In the works of Husserl clearly presented his opposition to naturalism, which is seen, in particular, his essays on philosophy as a rigorous science (Philosophie als strenge Wissenschaft, 1911). This confrontation was for him one of the most effective motives. Descriptive science experiences, considered purely reflexive or 'transcendental' philosophy was to give a 'radical' start, free from any assumptions. Program 'constitutive' of phenomenology, launched in the later volumes of his ideas (publ. posthumously), as well as in other works, was to create a new idealistic philosophy.

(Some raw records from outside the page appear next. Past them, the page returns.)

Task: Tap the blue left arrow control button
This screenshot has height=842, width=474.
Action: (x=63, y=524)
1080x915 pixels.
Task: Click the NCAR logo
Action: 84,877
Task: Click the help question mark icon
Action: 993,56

Husserlian genius especially striking in two areas: in the philosophy of logic and descriptive analysis of the processes of consciousness, including the experience of consciousness of time. Studies in the logic include the works of his mature period: Experience and judgments (Erfahrung und Urteil, 1939) and Formal and Transcendental Logic (Formale und transzendentale Logik: Versuch einer Kritik der logischen Vernunft, 1929). Undisputed recognition deserves study consciousness of time in lectures on the phenomenology of the inner consciousness of time (Vorlesungen zur Phnomenologie des inneren Zeitbewusstsein, 1928), as well as a number of works of different years. In Cartesian meditations (Mditations cartsiennes, 1931) is a detailed description of the problem of experience and knowledge of the consciousness of other people.

Many former students and colleagues have developed Husserl's phenomenology in alternate directions. For example, Max Scheler had an interest in religion and therefore built his concept of phenomenology. M. Heidegger, one of the founders of existentialism, initially was respectful and receptive pupil Husserl. He then undertook a thorough revision of phenomenology, based on the concepts of 'being' and 'existence'. Confident in the limitless potential of its 'constitutive' of phenomenology, supplemented by the concept of 'pre-given life-world', Husserl criticized the theory of Heidegger. Abandoned by his 'Aryan' students, Husserl hard to bear ill last years of life. Completed later period of his work The crisis of European sciences and transcendental phenomenology (Die Krisis der Europischen Wissenschaften und die transzendentale Phnomenologie, 1936, publ. 1954), in which Husserl proposed that a certain notion of life-world (Lebenswelt).

Husserl died in Freiburg im Breisgau April 26, 1938. He left about 11 000 pages of unpublished papers and notes. Fortunately, they were stored and transported in Leuven (Belgium), where he currently continues work begun in 1950 on their editorial preparation and publication (series 'Gusserliana' - 'Husserliana').